start Data supplied
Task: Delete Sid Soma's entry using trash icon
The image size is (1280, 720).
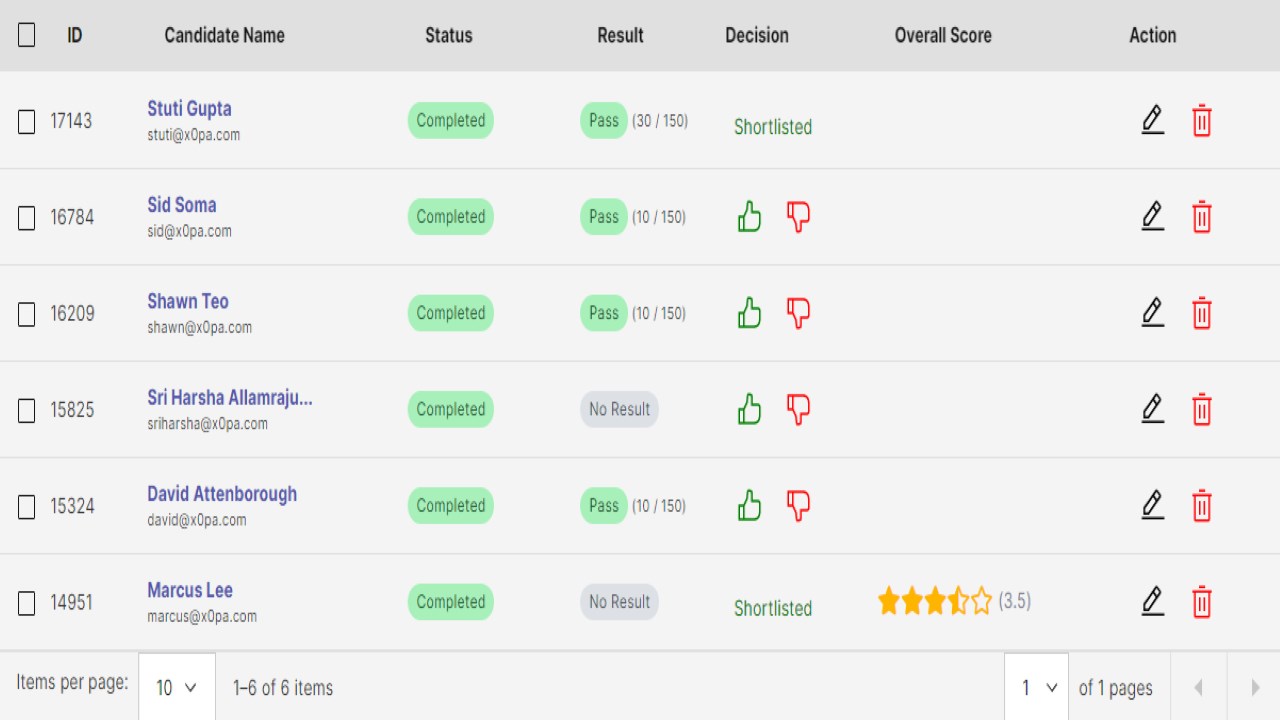Action: click(1202, 217)
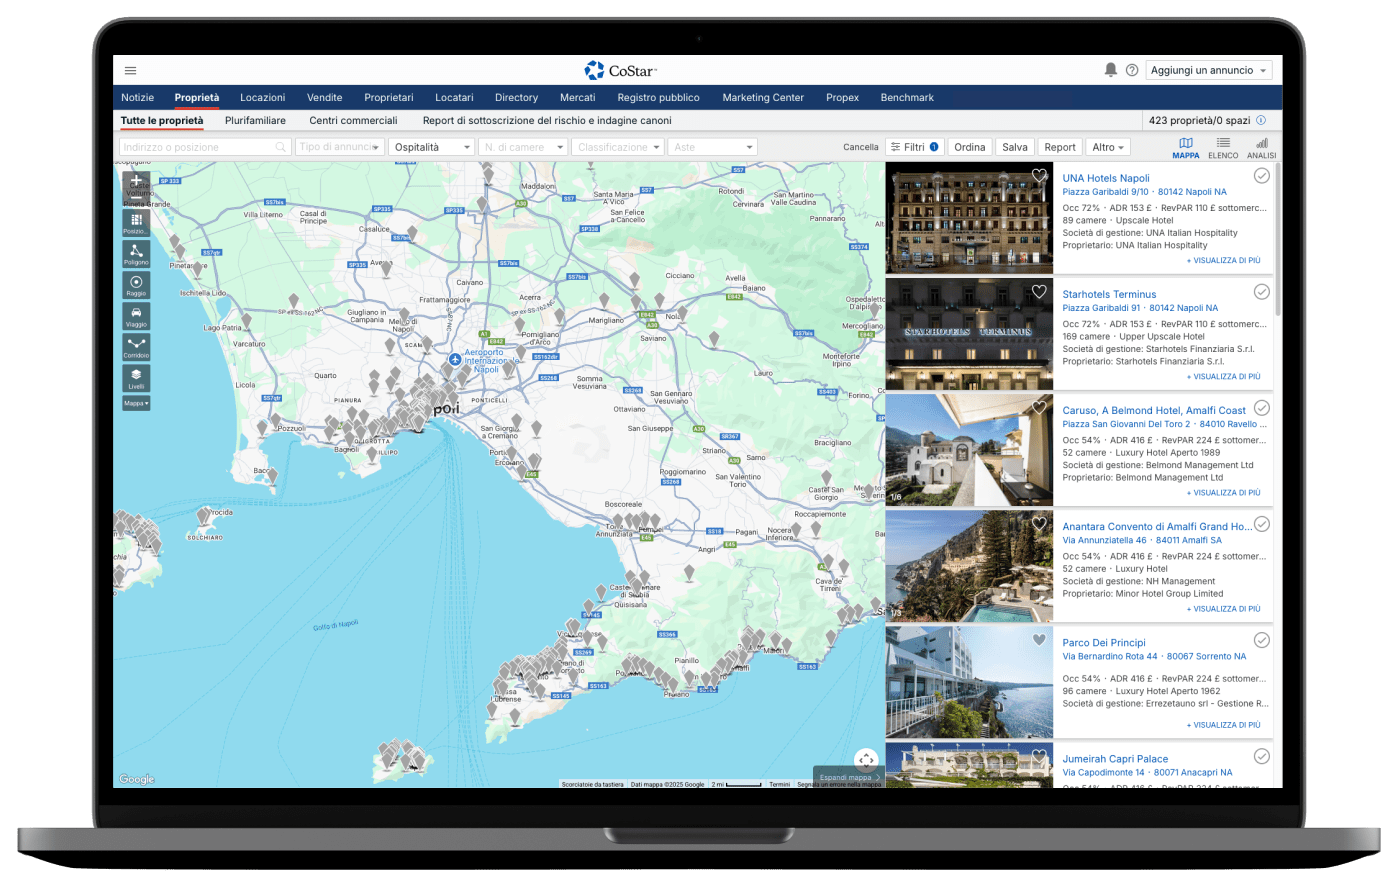The image size is (1400, 894).
Task: Click the Salva button
Action: (1014, 147)
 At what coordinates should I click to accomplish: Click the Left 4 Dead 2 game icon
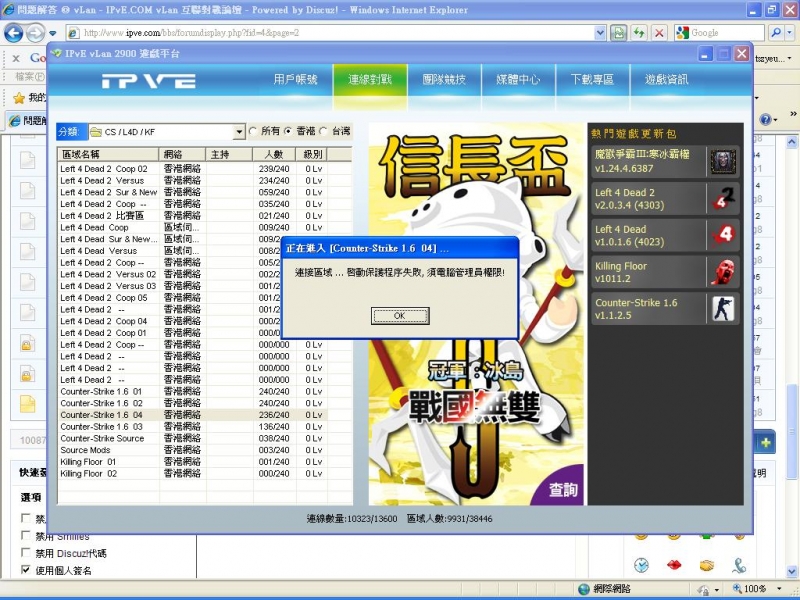click(x=722, y=199)
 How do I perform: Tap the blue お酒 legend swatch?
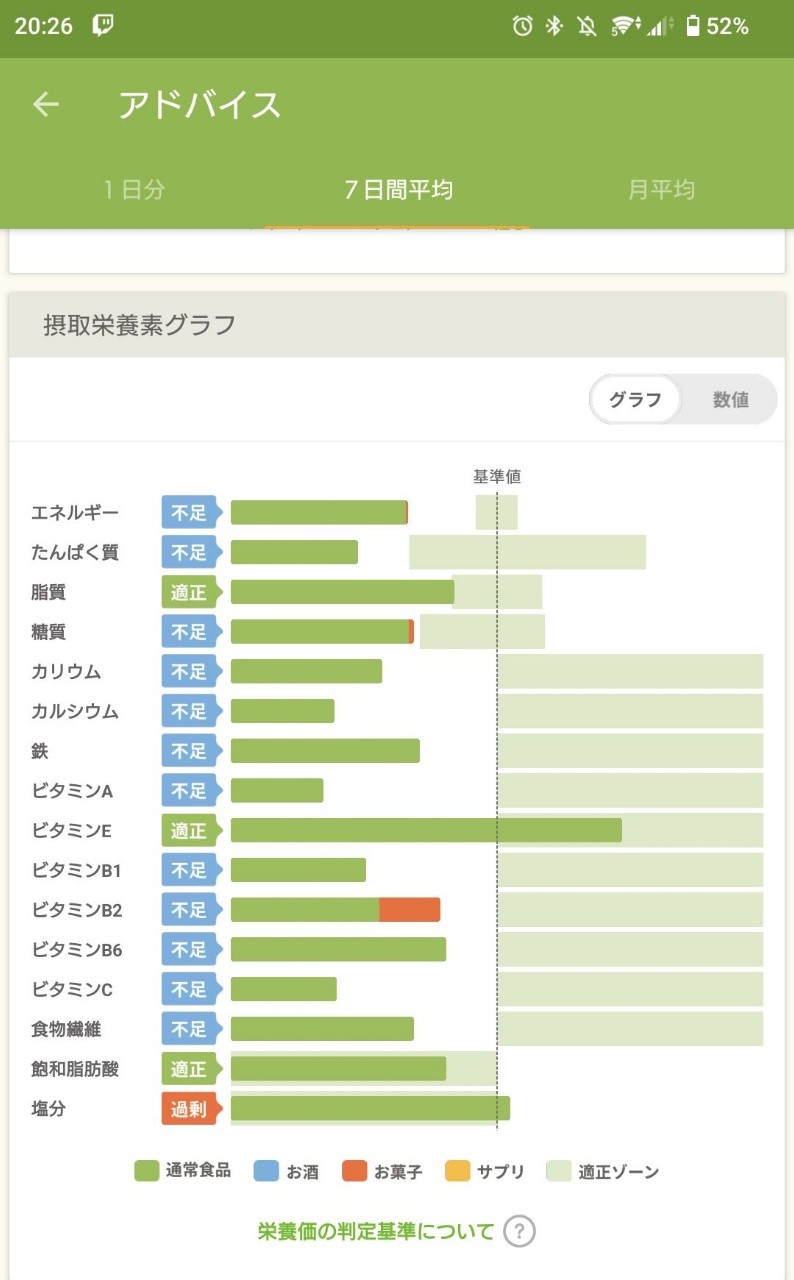[266, 1171]
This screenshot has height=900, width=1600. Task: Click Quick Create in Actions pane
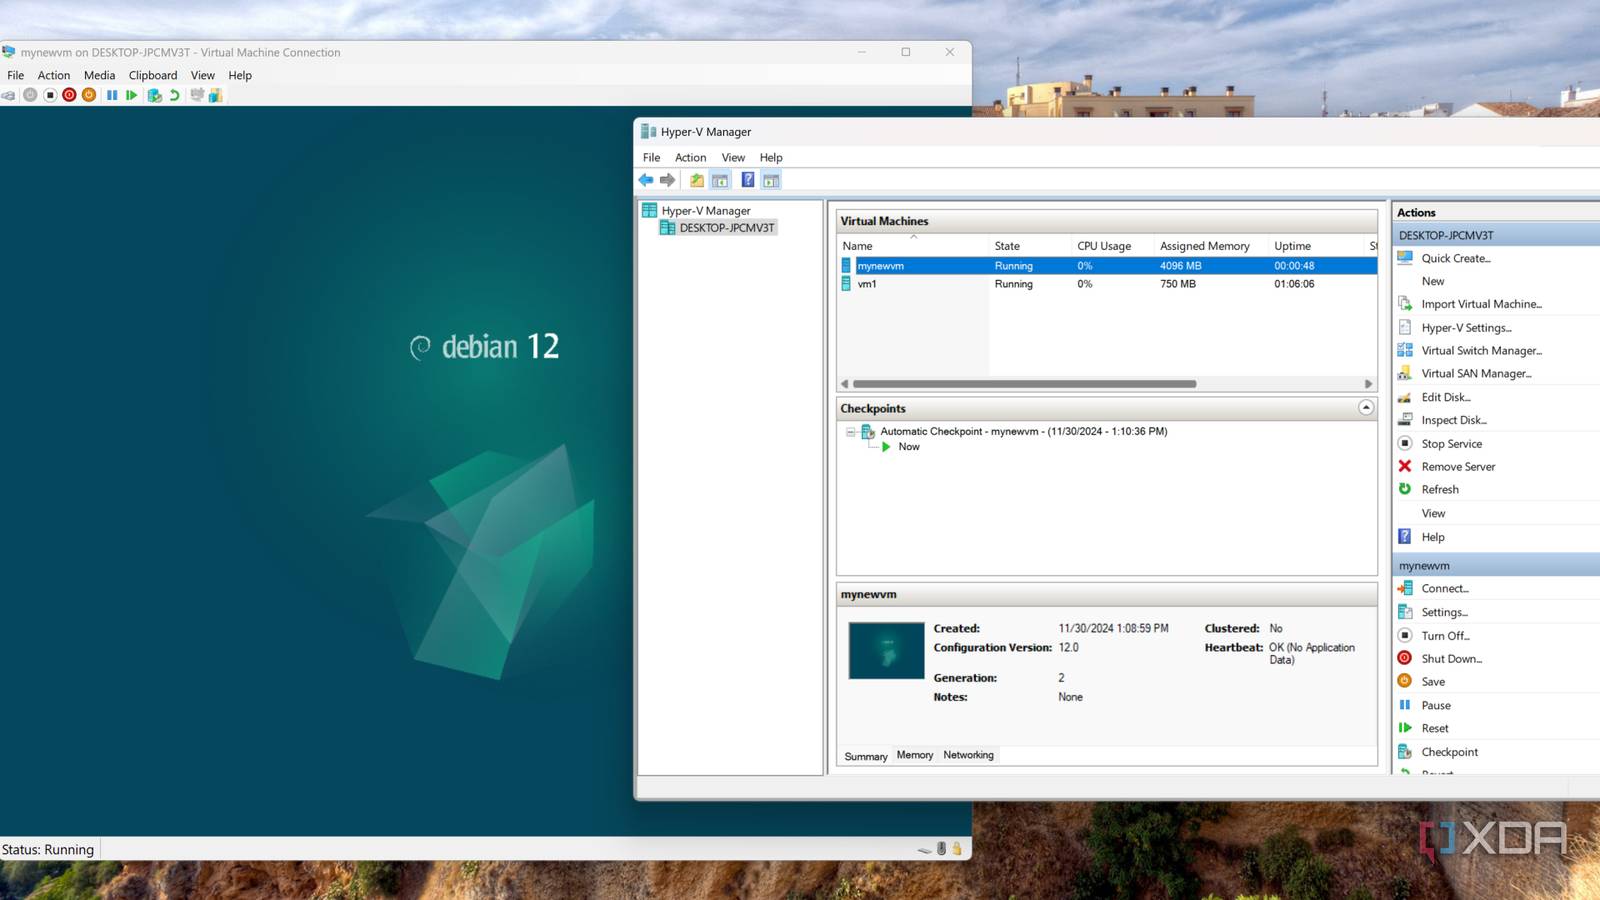[1455, 258]
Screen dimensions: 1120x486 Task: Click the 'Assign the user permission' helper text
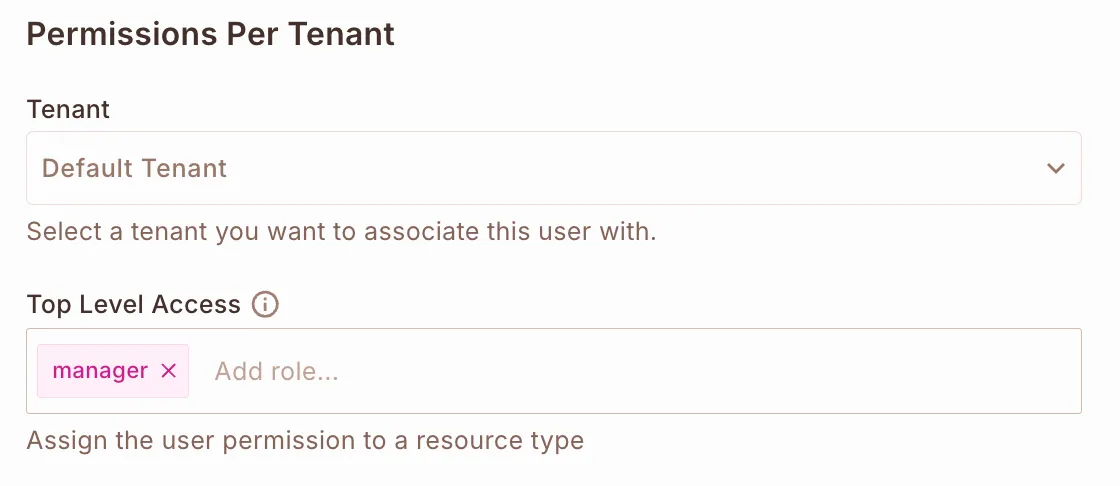[x=170, y=440]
end Data supplied
▶ _Requirement_: Find each line in the entries above that contains the string "Task" and copy those lines.

▶ _Complete output_:
Task: Delete Sid Soma's entry using trash icon
Task: Click the Salva button
This screenshot has height=900, width=1600. Task: Click Quick Create in Actions pane
Screen dimensions: 1120x486 Task: Click the 'Assign the user permission' helper text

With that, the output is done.